Legislative Director Update 10/15/18
A brief Legislative Director update below.
- DOL: The U.S. Department of Labor announced a public hearing on October 17 in Washington DC beginning at 10:00 a.m. to address the Obama-era rule expanding overtime eligibility under the FLSA. Alexander Acosta has indicated that he is open to raising the threshold and, previously, has suggested an inflation-adjusted threshold would put the salary basis at approximately $33,000. As you may recall, in August the Department of Labor announced a series of public listening sessions on this rule. The public hearing will take place this week and we will continue to keep you updated on any developments.
- Disability Leave Management: As employers struggle with managing how much leave is required as an accommodation under the ADA, we are beginning to get more direction from the Courts to guide those decisions. In Easter v. Arkansas Children’s Hospital (E.D. Ark. October 3, 2018) an employee was unable to work after exhausting her FMLA leave but she had an appointment to be evaluated by a specialist less than a month later. The employer denied the additional leave and terminated her employment. The Court held there was no violation of the ADA. While the Court agreed with the employer in this case, these situations are very fact specific and employers must continue to proceed with caution. To read more about this good decision, please read here: Link
- NLRB: President Donald Trump nominated Mark Gaston Pearce for a third term on the National Labor Relations Board (NLRB). Pearce’s nomination came despite widespread criticism from Republicans and business groups who viewed Pearce as having taken an anti-business approach on many issues before the Board. It appears the nomination may have been part of a deal in which the Senate agreed to confirm Pearce in exchange for confirmation of a number of Trump appointees to positions in other agencies. If confirmed by the Senate, Pearce and Member Lauren McFerran will maintain the two-seat Democratic minority on the five-member Board.
- NLRB: On September 14, the NLRB published a proposed rule that would change the standard for determining joint-employer status under the NLRA. Under the Board’s proposed rule, joint-employer status would be found only where two entities actually share or codetermine employees’ essential terms and conditions of employment, such as hiring, firing, discipline, supervision, and direction. An employer would have to possess and actually exercise substantial direct and immediate control over the essential terms and conditions of employment of another entity’s employees in a manner that is not limited and routine. If implemented, the rule would reinstate the traditional joint-employer standard the Board abandoned in its Browning-Ferris decision, 362 NLRB No. 186 (2015). In that case, the Board held that indirect control, or even the unexercised right to control, may be sufficient to establish a joint-employer relationship. The Board invited the public to submit comments on the proposed rule by November 13, 2018. You can read more here.
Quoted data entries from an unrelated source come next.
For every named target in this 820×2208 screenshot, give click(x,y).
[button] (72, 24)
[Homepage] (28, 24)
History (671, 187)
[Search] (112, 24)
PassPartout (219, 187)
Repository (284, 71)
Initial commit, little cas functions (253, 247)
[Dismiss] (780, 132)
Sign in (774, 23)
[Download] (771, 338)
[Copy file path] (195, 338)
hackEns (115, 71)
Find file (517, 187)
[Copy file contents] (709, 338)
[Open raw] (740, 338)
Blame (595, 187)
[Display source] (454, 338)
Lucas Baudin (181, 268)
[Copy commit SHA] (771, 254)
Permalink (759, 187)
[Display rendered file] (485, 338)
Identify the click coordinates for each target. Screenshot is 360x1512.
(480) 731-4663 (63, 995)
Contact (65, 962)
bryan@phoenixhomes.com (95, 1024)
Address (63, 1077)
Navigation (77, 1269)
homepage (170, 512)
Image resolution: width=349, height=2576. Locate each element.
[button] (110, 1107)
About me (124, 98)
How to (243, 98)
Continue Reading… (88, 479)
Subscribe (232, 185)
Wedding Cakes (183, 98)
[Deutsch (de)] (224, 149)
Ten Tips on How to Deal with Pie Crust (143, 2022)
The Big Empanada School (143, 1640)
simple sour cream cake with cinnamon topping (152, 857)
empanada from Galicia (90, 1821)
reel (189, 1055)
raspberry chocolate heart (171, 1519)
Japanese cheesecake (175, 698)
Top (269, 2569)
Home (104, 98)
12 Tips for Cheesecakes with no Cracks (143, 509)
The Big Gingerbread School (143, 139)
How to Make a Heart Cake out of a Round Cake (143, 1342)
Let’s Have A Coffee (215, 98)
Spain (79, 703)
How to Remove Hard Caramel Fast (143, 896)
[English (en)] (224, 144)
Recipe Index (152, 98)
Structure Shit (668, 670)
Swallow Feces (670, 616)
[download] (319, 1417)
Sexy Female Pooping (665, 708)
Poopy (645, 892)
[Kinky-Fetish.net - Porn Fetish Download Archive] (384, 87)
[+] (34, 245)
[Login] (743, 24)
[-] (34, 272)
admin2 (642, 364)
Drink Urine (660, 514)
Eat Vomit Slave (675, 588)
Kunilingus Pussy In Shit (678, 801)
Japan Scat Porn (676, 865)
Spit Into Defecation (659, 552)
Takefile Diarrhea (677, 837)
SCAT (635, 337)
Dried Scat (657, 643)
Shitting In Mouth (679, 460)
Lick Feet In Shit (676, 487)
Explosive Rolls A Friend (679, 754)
- EEO: While most of you may not have employees in New York, I thought it would be helpful to see the Final Guidance from New York State regarding combatting sexual harassment in the workplace. The State of NY issued final guidance on combating sexual harassment in the workplace. This includes updated guidance on the mandatory sexual harassment prevention policies and annual employee training applicable to employers in NY beginning earlier this month on October 9, 2018. The updated final guidance and other resources, including a model policy, model training materials and a Toolkit for employers. This may be helpful to compare to your policies and took kits as a reference point. Some employers are modeling their policies and practices after the most stringent state law in order to elevate their policies and practices. You can obtain the information here. Currently, there are 5 states that have mandatory training on sexual harassment in the workplace. There are an additional 7 states that currently have pending legislation.
- Nebraska Unicameral: The 106th Nebraska Unicameral Legislature commences on January 9, 2019 with an anticipated Sine Die adjournment on June 6, 2019. We will provide additional information as we get closer to commencement. We anticipate similar HR related bills seen in recent years including mandatory paid sick leave, ban the box legislation, medical marijuana legislation, numerous workers’ compensation bills and much more.
- Miscellaneous: As early as Wednesday of this week, the Trump administration may release their regulatory agenda. This agenda will likely provide insight into the much anticipated overtime rule, joint employer rule, labor finances and much more. We will continue to keep you updated when the regulatory agenda is released.